Post-graduation, the mathematics minor wants to work in an engineering design or research role in the medical device industry, specifically with orthopedic implants. “While I have been faced with many questions I did not immediately know the answer to, my mentors have helped provide the tools I needed to independently seek out those answers.”

One of those mentors is Dr. John Clemmer, assistant professor in the Department of Physiology, who graduated from the same program at MSU – biomedical engineering – 15 years ago.

Portrait of John Clemmer

“I know how much of an impact the course had on me and my education at State,” said Clemmer. “We were limited to doing a senior design project using the resources at MSU, whereas the UMEEDD students have access to larger facilities, more faculty and a different/clinical environment.”

The interns were put in situations similar to what they will encounter in graduate school or academia, filled with challenges that force them to think outside the box, said Clemmer.

“It requires a lot of thinking on your feet, researching new areas in a short amount of time and persistent communication with possible collaborations. I have enjoyed seeing how they overcome obstacles and look for help and advice from different faculty when something doesn’t work or if it’s taking too long, which is very relevant for careers in medical research.” 

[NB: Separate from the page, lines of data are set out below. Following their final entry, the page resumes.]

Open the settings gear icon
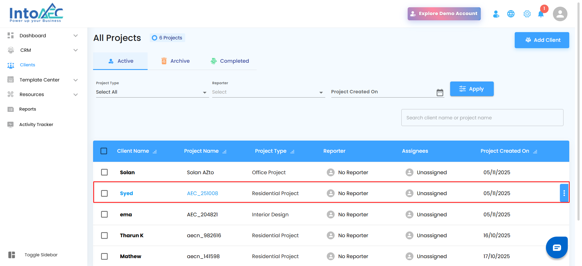 [527, 14]
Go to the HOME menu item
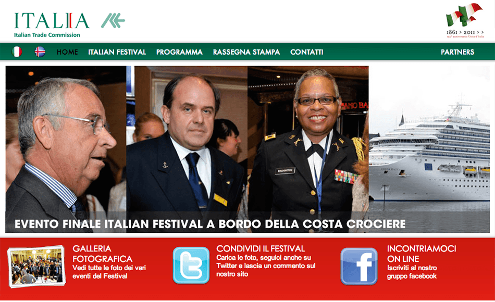 pos(67,52)
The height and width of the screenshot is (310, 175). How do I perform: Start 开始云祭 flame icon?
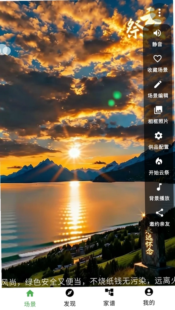159,162
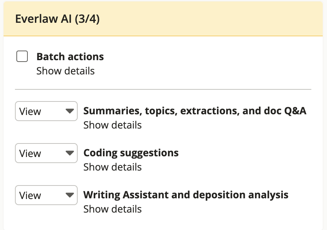Click the Writing Assistant and deposition analysis heading

[x=186, y=195]
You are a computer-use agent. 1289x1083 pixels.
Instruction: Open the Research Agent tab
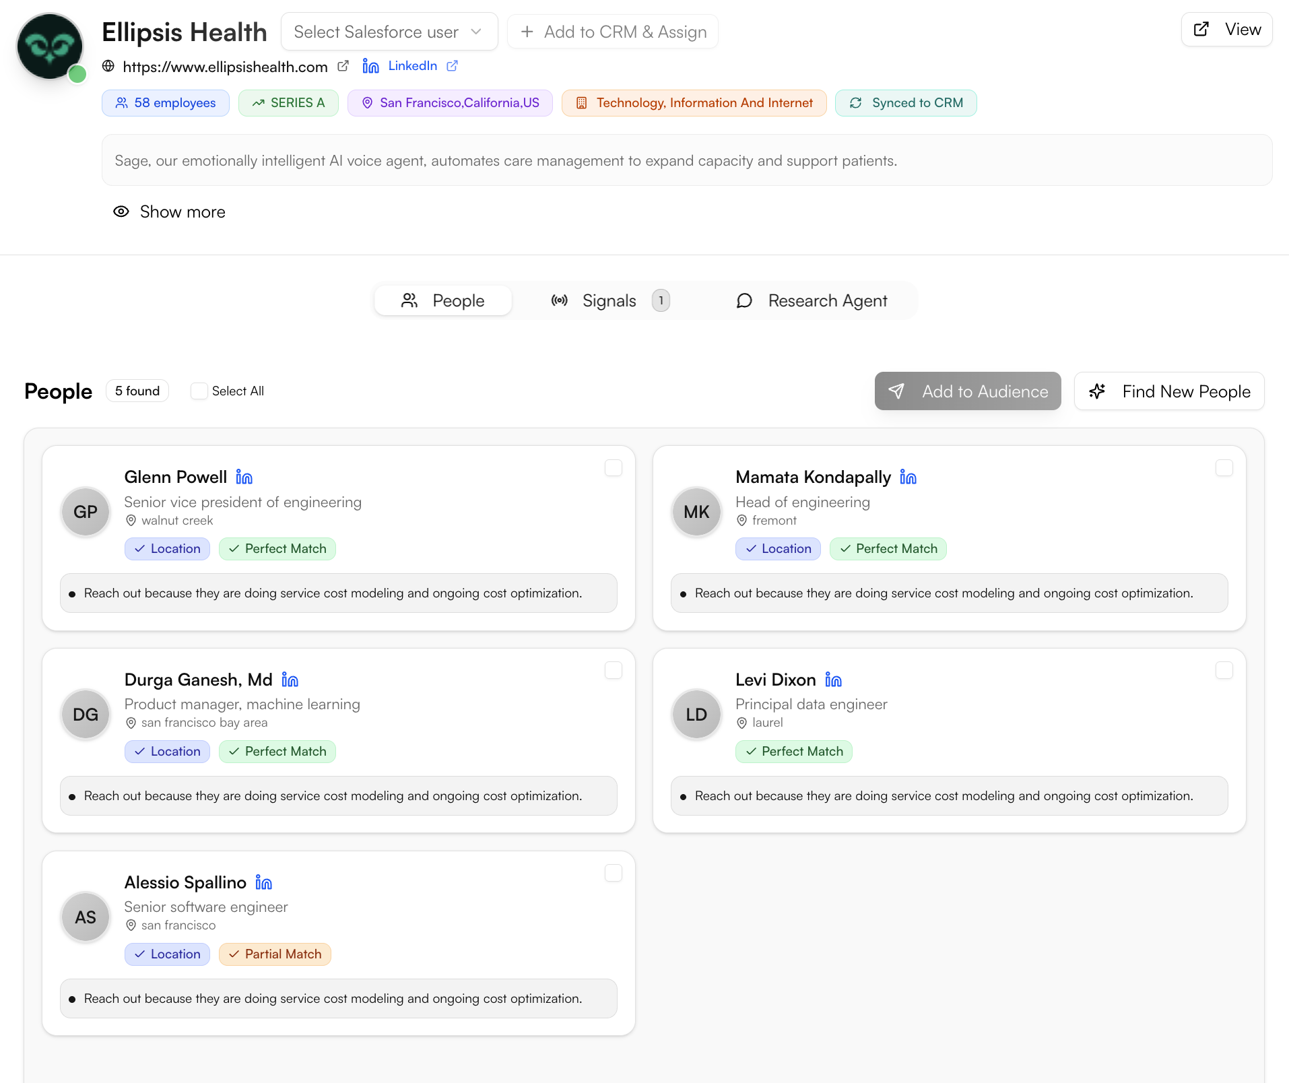(812, 301)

Mary Echelberry, who wants to go into prosthetic development after graduate school, said that after talking with their lead mentor, Dr. Matthew Kutcher, associate professor of surgery-trauma, the group decided to tackle chest tube removal. It’s a problem because when a lung is punctured through a traumatic injury, there is no quantifiable way of knowing if air is leaking into the chest cavity instead of expanding the lung, causing its collapse, known as pneumothorax.

“Because of this, it is hard to know if the air leak that caused the pneumothorax is properly healed to the point that a chest tube is no longer required,” said Echelberry, of D’Iberville.

With no way of determining if the lung has healed, physicians rely on trial-and-error, removing the chest tube to monitor the patient, and if the lung re-collapses, putting it back in and trying again in a few days, explained Joseph Rueff, of Madison, who wants to attend medical school.

“We are looking for a way to know definitively when one can take out a chest tube,” said Rueff. “Eliminating the need to replace a chest tube would reduce the length of stay of the patient and prevent discomfort.” 

Over the next nine months, the four will work on building a model to solve that problem. After testing designs, they will present a final product at the end of their senior year.

The mentors have exceeded their mentees’ expectations, said Phillips. 

“I have been astounded by the enthusiasm of the faculty here at UMMC to help us reach our goals,” said Phillips. “Every faculty member we have met has been quick to patiently answer our questions, provide resources for our study and open opportunities for us to explore both the center clinical problem and our personal interests beyond the project.”